● **Stored records**

------

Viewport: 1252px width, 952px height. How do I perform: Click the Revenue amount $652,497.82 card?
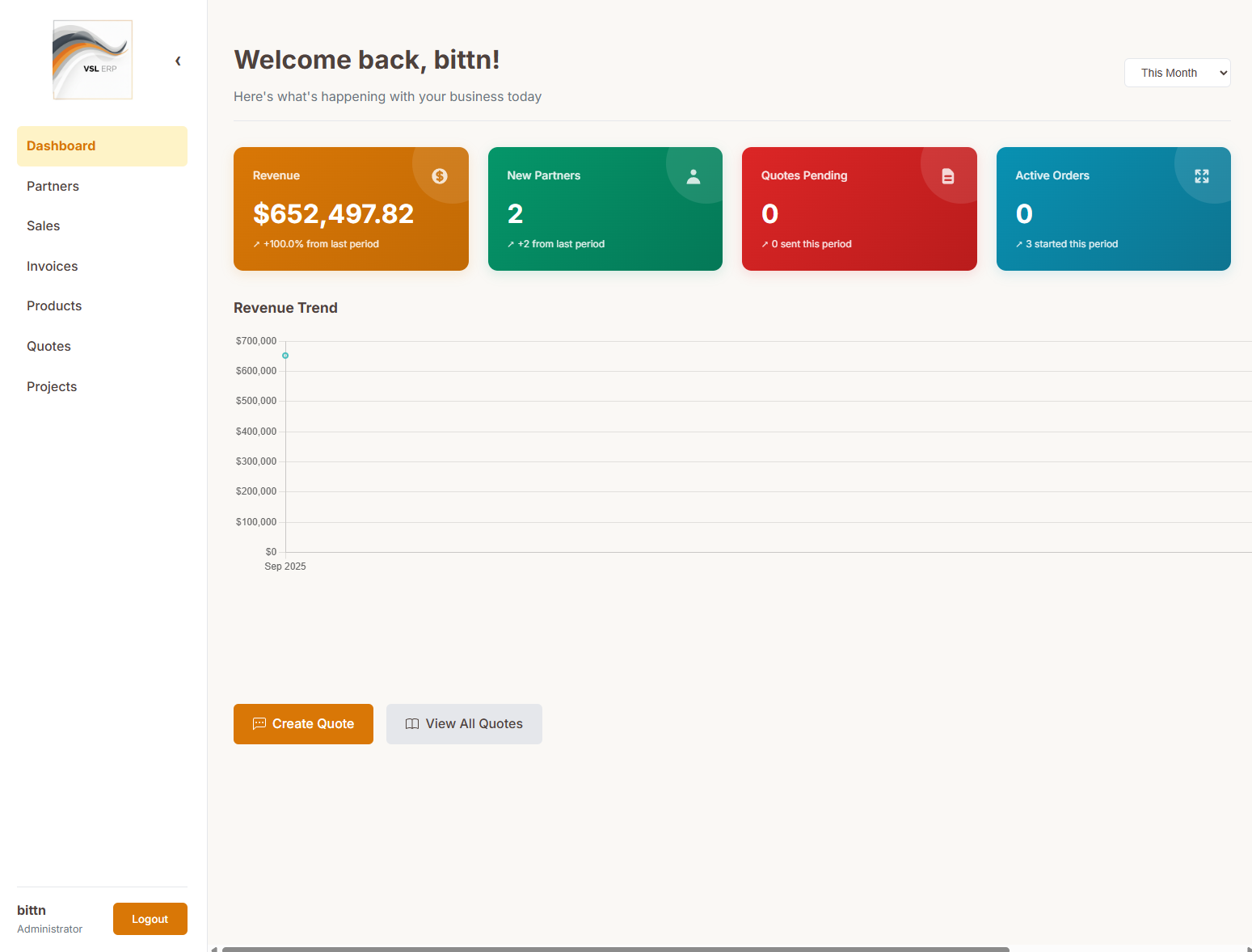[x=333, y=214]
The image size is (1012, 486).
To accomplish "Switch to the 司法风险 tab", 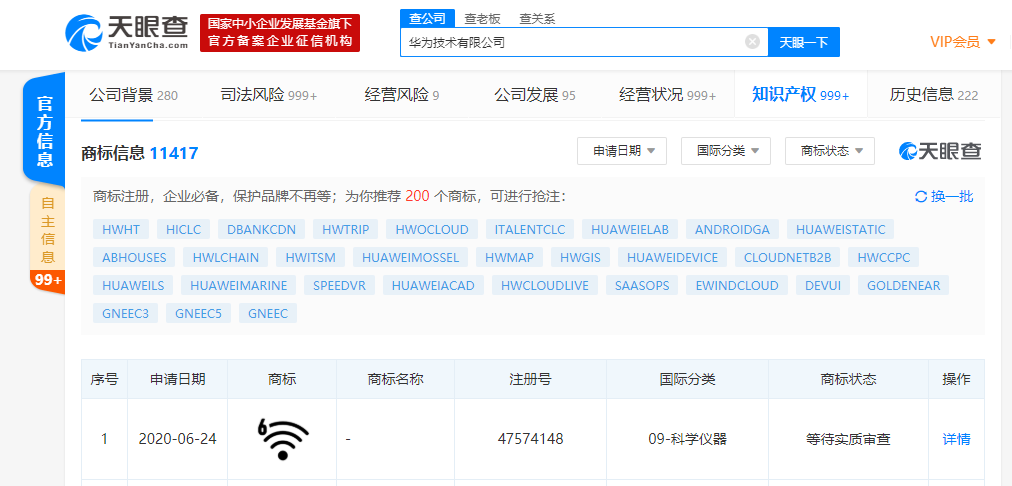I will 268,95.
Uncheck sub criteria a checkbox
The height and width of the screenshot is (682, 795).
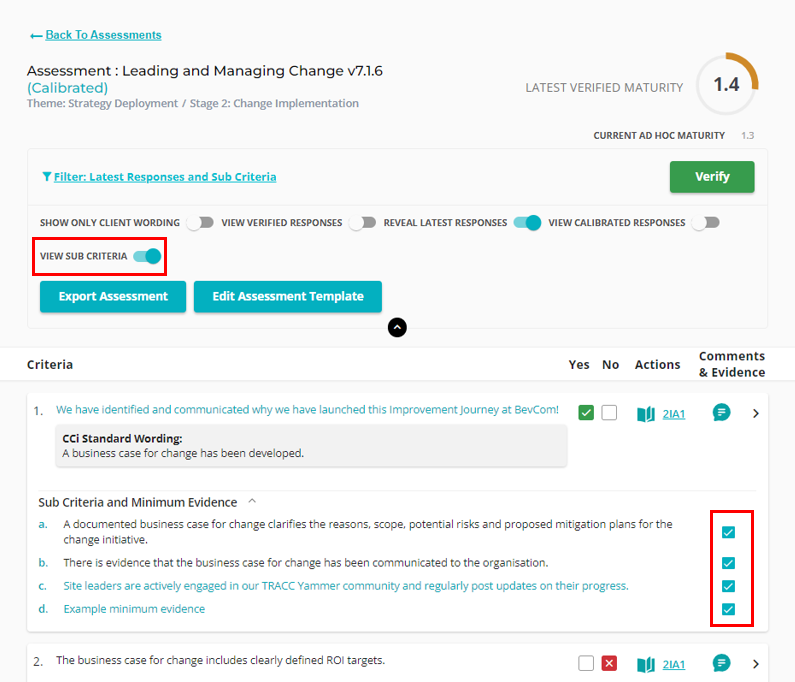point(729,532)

------

● **Activity**
From the line with "Uncheck sub criteria a checkbox" to the last line above, restate each line word for word, but skip the pictures.

● **Solution**
Uncheck sub criteria a checkbox
The height and width of the screenshot is (682, 795).
point(729,532)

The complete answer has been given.